E nisto, sem esperarmos, o BOOM acontece! A Tininha regressa à TVI.

Um dia espetacular para o jornalismo, que tem imensos títulos para inventar, notícias para falar, um dia de ouro para esta gente! “Oh, meu Deus, o que aconteceu aqui?” Primeiro a moça faz o papel ridículo ao mudar de “casa” e agora faz esta revolta? Sempre ouvi dizer que o bom filho à casa retorna, mas esta não é boa filha, porque vai sugar a TVI até ao tutano.

Tudo bem que a Tininha queira poder, mas que não faça aquele papel de menina humilde, a dizer que não ia saber quanto ia ganhar e que aceitou logo a proposta por paixão. Moça, até eu que sou pobre tenho sede de dinheiro e poder e jamais aceitava uma proposta sem saber muito bem as condições. O Dany é que foi esperto, disse-lhe que ia fazer uma coisa e mandou-a fazer outra.

A isto tudo, meus amigos, chama-se Marketing! Forma de se ser falado e conhecido. Simples.

Posto isto, a Tina despediu-se indiretamente do programa e os telespetadores que vivem disso, sentiram-se ultrajados por a Tininha não se ter despedido deles. “Oh, que pena.” Fossem esses todos os meus problemas.

A Tininha regressa, então, à casa-mãe como, acionista, Diretora de Programas e Entretenimento ou lá o que é isso e mais uns cargos pomposos para justificarem os 2 milhões que vai ganhar por ano. A isto se chama vingança, amigos. A moça, quando começou ali ganhava 500 paus e agora vejam lá quanto ganha.

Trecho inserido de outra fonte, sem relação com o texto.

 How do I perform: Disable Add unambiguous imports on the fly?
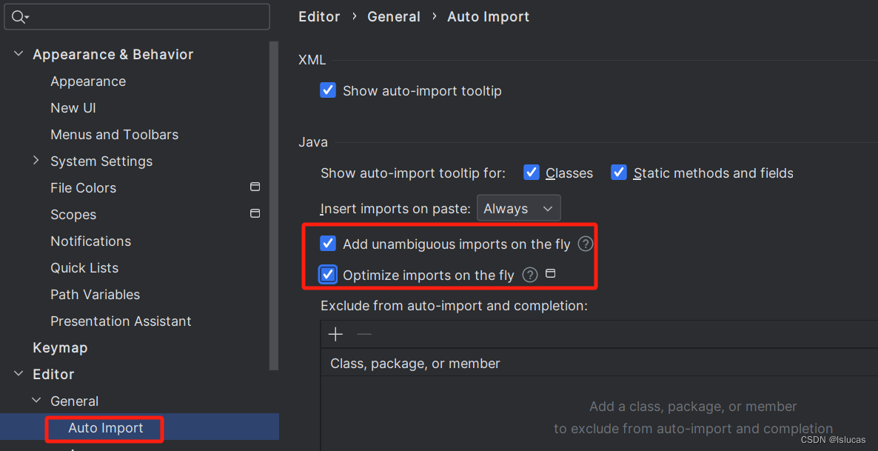(x=327, y=244)
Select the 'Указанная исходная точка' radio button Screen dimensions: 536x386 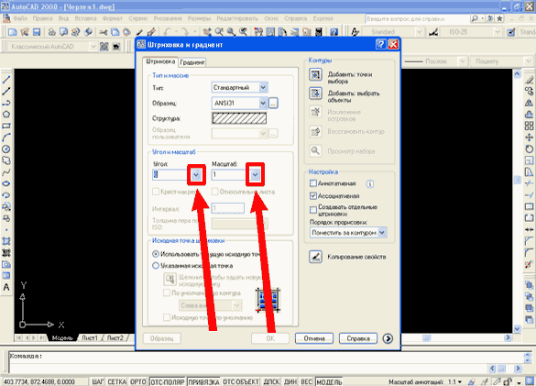[156, 266]
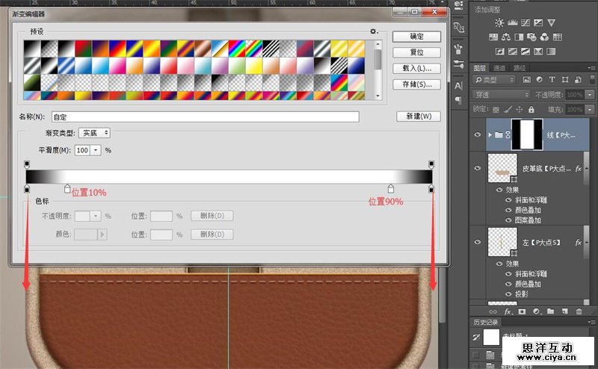Switch to the 通道 channels tab
Screen dimensions: 598x369
tap(499, 67)
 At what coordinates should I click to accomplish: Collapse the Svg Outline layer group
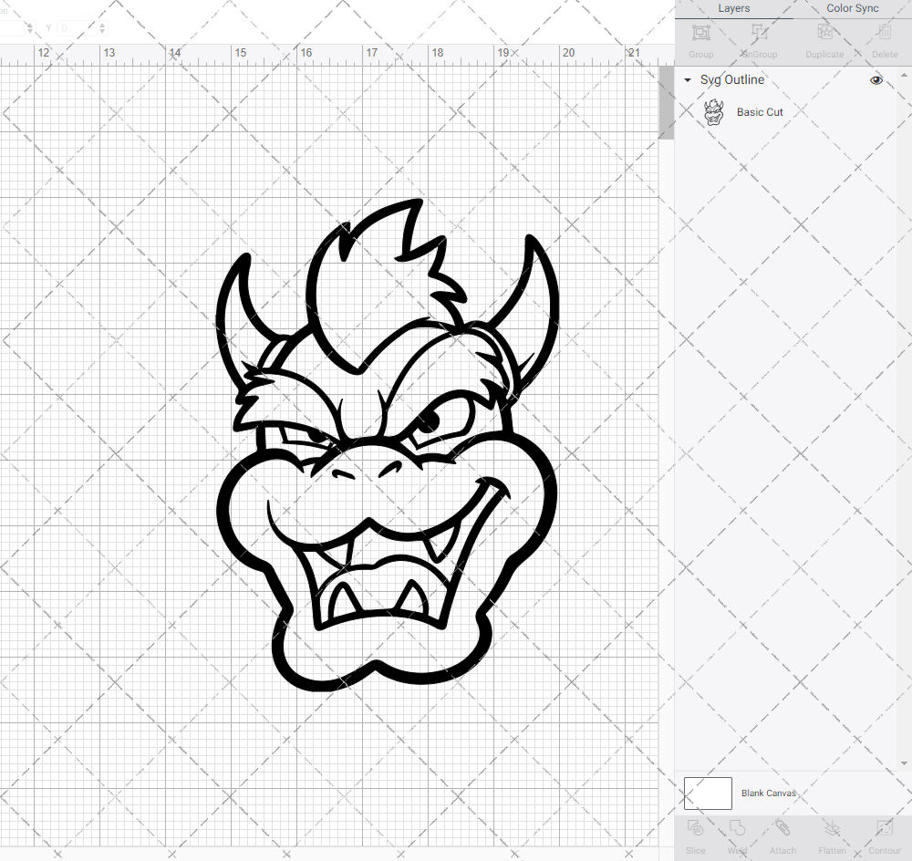click(687, 79)
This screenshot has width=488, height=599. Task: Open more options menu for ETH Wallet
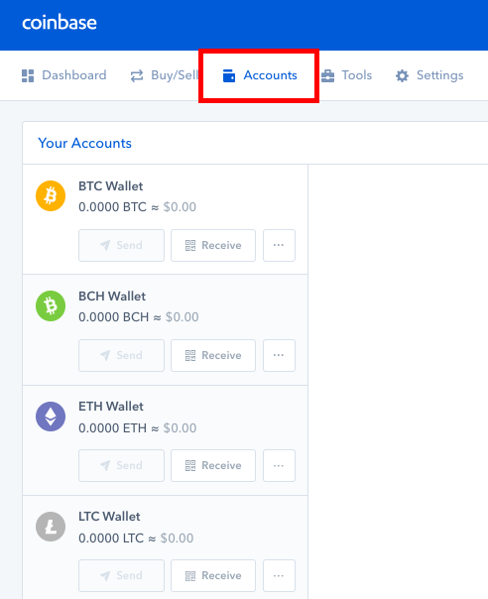pyautogui.click(x=279, y=465)
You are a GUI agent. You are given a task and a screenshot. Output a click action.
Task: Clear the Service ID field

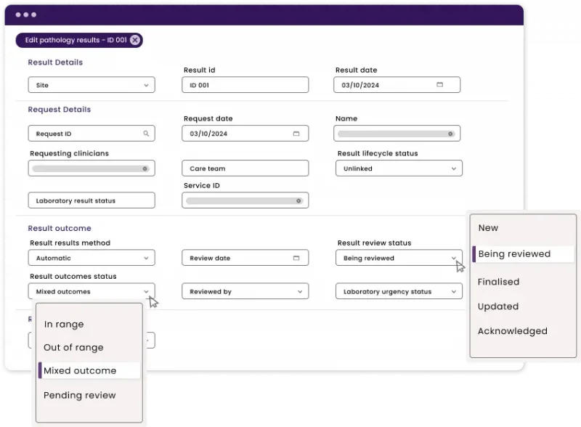click(x=298, y=200)
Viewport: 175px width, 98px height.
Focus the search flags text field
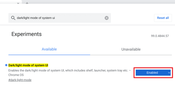click(60, 18)
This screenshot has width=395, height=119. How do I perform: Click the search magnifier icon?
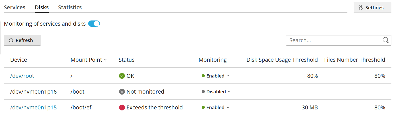(386, 40)

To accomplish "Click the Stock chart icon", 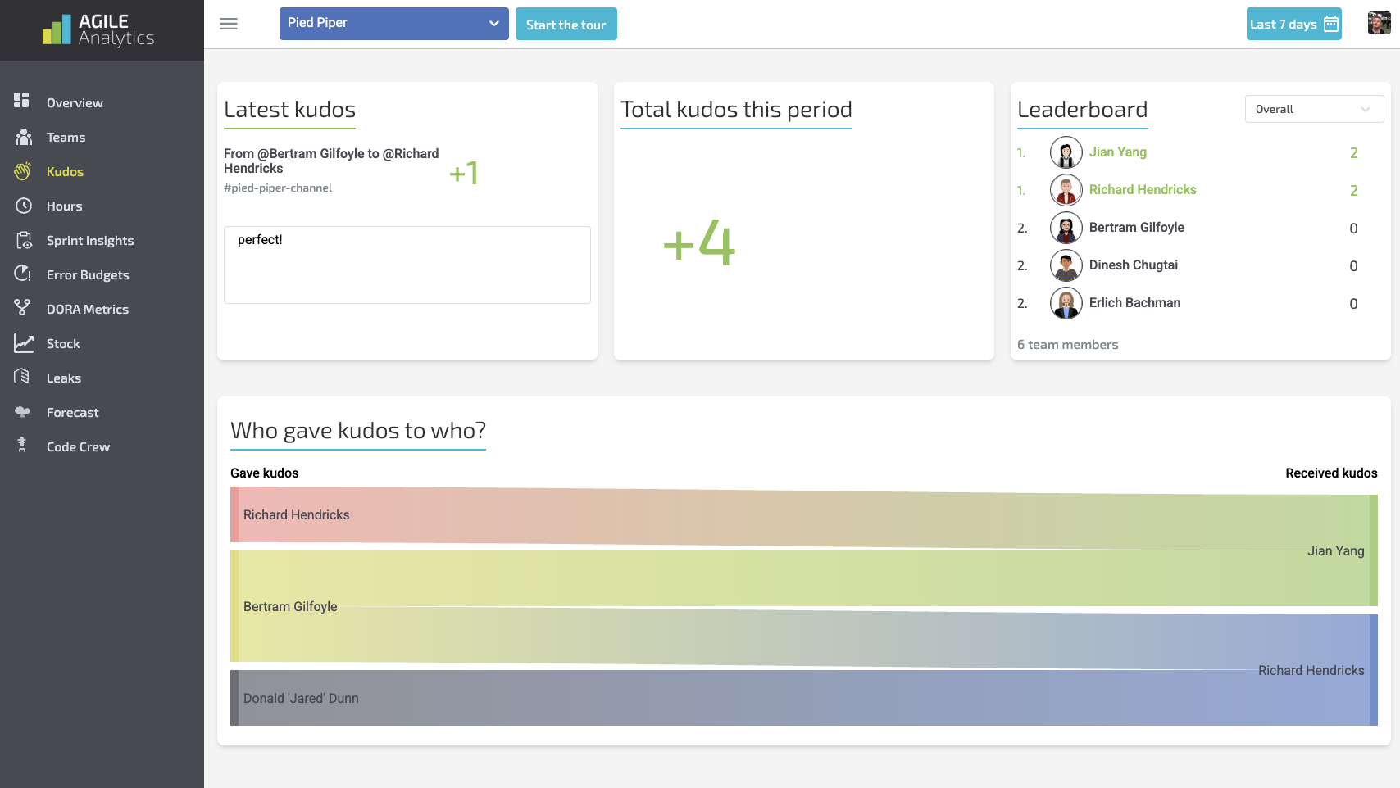I will pos(23,343).
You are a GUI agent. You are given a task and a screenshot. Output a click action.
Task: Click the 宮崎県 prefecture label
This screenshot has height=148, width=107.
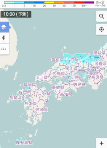tap(42, 110)
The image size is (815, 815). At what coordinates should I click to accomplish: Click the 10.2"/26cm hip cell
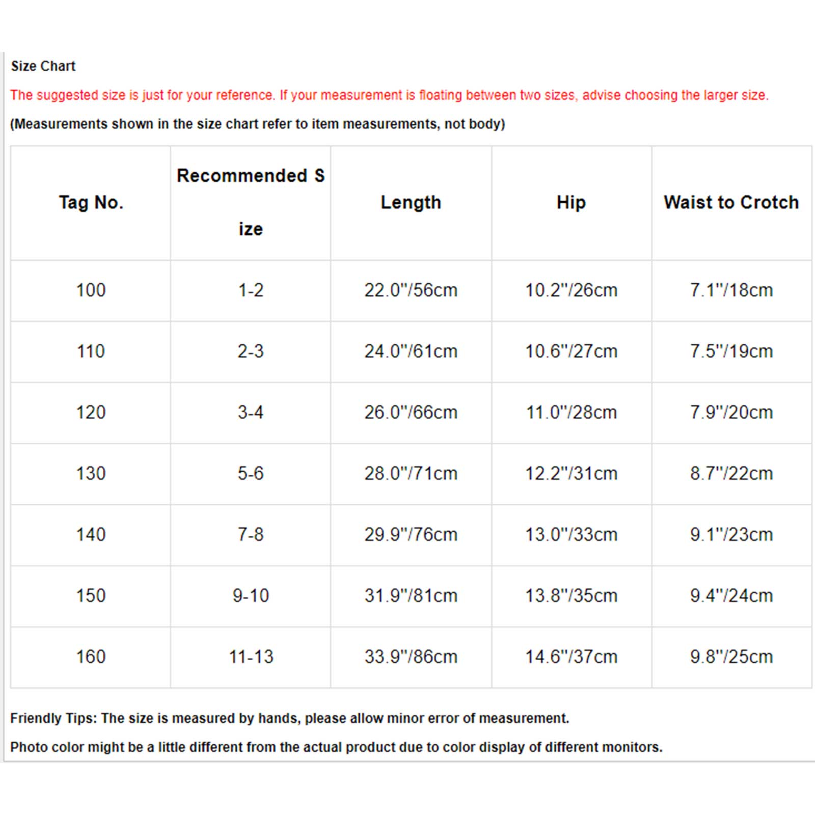tap(572, 290)

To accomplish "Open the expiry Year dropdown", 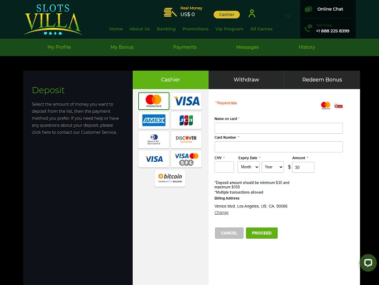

Nisto, a SIC decide rematar e espeta-lhe uma indemnização de 20,2 milhões por incumprimento do contrato e com 15 dias de prazo para pagamento. Milionária como está, a mulher do momento decide não pagar e vai recorrer a tribunal. Diz que um canal não se deve reger apenas por uma pessoa e que lhe foram prometidas coisas no contrato que não foram cumpridas. [Olhem aqui os podres todos a virem ao de cima] Aqui ela até respondeu bem, mas depois volta-se a enterrar, quando a SIC ganha audiências mesmo com a saída dela e o Daniel festeja, e ela responde: “Eu ainda não apareci na TV”. Pois, afinal a TVI sempre dependeu de uma cara para fazer canal.

A “rainha” do momento faz o que quer, manda o que quer, muda programas, muda tudo e, como é obvio, marcou o regresso dela na revista. Fotos dela na capa como Mulher-Maravilha, Elsa do “Frozen”, Mulher Incrível e uma figura qualquer da “Guerra das Estrelas”. Eh pá, pessoal, isto para mim já é o ridículo. Adoro quando pensam que estão a demonstrar todo o poder, mas só estão mesmo a fazer figuras tristes.

A mim custa-me que se use o facto de ela ser mulher e fazer isto e dizer que está só a ser criticada por ser mulher e que não tem tomates, mas tem mamas e vagina. Por muito dinheiro e fama que se tenha, nada compra a falta de noção. O dinheiro fala sempre mais alto e é ridículo ver um canal a rebaixar-se desta forma a uma pessoa que lhe virou as costas e os deixou sem chão, mas, na vida, é isto que temos. O dinheiro fala sempre mais alto. Pagam-se milhões por ano a apresentadores e depois os jornalistas ganham pouco mais que o ordenado mínimo.

Bom, no meio disto tudo, vamos rindo desta palhaçada a pensar que estão a fazer boa figura, mas até os miúdos da pré-primária fazem melhor.